## Stated task:
Reproduce the rows between the line containing "This screenshot has width=731, height=570." and the line containing "[x=86, y=17]", inclusive, without any change.

## Records for this exercise:
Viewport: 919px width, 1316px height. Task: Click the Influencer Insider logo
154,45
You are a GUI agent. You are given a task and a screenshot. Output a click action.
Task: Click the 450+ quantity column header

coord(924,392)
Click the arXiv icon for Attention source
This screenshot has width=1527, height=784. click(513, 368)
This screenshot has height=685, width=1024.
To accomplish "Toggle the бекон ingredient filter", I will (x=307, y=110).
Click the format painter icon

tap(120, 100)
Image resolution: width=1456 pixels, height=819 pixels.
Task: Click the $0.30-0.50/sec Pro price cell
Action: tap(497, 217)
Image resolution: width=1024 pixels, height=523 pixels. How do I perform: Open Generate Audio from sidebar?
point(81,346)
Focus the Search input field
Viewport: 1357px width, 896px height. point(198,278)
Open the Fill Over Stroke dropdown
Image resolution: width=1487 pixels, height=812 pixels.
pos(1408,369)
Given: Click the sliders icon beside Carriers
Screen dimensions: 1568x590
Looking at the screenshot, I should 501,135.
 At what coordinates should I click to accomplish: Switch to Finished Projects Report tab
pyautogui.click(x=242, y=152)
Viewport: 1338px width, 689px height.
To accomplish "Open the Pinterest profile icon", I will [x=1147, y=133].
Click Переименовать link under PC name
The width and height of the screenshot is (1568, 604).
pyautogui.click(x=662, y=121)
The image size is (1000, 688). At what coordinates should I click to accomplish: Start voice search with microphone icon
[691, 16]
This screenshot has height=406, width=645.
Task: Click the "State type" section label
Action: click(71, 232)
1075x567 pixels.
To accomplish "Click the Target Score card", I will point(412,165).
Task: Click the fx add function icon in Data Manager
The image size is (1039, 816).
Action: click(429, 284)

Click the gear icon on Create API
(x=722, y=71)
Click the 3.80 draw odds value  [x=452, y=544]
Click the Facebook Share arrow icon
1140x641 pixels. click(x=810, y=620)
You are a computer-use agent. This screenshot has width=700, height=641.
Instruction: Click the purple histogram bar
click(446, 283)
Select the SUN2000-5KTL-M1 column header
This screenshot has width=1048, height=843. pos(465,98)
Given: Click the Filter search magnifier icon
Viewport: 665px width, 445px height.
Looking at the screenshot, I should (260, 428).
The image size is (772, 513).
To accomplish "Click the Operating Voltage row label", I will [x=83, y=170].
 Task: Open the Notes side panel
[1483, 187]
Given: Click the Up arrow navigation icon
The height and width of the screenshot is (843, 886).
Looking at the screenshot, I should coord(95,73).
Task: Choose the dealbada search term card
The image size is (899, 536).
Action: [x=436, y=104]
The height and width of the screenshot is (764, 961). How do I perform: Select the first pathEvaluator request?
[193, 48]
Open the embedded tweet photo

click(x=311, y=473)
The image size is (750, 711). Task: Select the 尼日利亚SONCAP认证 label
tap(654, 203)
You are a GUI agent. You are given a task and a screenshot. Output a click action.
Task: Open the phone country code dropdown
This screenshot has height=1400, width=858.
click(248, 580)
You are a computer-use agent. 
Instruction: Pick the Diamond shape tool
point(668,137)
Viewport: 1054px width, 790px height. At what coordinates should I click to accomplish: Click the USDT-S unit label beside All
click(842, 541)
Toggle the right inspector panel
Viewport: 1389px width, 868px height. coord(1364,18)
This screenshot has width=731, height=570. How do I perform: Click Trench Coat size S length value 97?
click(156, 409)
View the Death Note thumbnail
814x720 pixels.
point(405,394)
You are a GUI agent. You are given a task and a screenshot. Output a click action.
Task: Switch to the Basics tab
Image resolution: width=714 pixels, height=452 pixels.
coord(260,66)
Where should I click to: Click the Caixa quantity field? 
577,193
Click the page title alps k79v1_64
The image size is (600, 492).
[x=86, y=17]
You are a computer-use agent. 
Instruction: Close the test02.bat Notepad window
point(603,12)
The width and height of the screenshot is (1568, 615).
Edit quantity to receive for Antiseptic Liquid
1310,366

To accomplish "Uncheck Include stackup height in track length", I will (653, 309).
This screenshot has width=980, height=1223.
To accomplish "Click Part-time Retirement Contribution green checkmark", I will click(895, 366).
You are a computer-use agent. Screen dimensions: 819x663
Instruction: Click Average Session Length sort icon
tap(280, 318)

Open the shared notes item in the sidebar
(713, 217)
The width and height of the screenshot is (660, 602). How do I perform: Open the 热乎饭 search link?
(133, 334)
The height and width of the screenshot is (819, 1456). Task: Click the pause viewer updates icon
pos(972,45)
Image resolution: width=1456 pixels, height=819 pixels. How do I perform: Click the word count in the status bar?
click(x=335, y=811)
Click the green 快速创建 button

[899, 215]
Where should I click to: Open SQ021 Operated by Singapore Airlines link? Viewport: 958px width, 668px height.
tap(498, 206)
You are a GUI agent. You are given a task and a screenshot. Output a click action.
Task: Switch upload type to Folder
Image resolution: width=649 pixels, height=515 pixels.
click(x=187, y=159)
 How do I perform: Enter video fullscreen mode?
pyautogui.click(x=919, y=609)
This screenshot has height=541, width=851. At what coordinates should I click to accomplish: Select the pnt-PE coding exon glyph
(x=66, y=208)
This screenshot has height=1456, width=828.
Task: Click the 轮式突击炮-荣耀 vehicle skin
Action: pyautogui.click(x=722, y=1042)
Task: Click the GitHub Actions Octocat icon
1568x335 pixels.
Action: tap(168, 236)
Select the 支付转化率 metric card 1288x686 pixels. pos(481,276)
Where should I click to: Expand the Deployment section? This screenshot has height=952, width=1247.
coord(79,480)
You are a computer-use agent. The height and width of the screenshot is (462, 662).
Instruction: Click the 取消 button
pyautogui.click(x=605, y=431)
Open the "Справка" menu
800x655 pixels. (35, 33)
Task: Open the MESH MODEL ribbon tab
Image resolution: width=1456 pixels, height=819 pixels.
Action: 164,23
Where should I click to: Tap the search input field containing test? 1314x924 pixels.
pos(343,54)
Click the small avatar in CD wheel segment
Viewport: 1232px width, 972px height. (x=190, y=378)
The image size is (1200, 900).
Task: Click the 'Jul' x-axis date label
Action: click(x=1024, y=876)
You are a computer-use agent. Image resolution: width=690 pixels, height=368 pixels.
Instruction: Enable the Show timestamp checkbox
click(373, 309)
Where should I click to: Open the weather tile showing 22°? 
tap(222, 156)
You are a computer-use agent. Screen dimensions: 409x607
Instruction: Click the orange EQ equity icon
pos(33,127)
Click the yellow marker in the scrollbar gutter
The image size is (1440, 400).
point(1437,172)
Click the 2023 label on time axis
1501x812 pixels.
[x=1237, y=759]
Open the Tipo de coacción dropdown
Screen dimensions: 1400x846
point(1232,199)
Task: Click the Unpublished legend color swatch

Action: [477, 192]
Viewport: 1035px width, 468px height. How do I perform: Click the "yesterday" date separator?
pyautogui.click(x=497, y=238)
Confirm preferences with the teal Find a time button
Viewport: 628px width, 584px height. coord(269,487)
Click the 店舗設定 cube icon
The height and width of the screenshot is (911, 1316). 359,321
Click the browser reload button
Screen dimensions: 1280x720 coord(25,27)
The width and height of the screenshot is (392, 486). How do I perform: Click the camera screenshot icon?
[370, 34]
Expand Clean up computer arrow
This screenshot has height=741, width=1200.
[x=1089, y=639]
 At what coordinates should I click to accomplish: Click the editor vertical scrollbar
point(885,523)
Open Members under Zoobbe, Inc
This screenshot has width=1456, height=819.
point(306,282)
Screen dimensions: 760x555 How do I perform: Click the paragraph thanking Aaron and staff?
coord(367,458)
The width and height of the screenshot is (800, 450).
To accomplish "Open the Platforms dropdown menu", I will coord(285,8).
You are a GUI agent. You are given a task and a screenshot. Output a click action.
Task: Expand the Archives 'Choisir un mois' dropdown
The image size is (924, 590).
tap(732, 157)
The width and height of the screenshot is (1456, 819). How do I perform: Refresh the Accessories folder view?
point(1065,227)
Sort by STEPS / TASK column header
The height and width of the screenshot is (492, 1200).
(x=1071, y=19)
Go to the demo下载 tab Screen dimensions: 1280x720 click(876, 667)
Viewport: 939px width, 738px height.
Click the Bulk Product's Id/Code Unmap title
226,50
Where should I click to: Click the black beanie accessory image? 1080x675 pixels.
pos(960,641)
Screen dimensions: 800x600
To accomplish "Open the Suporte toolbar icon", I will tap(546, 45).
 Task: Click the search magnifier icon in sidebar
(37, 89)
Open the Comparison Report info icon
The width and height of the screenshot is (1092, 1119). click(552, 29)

## Answer:
This screenshot has width=731, height=570. How do I perform: Click Trench Coat size S length value 97?
click(156, 409)
View the Death Note thumbnail
814x720 pixels.
point(405,394)
You are a GUI agent. You are given a task and a screenshot. Output a click action.
Task: Switch to the Basics tab
Image resolution: width=714 pixels, height=452 pixels.
coord(260,66)
Where should I click to: Click the Caixa quantity field? 
577,193
Click the page title alps k79v1_64
The image size is (600, 492).
[x=86, y=17]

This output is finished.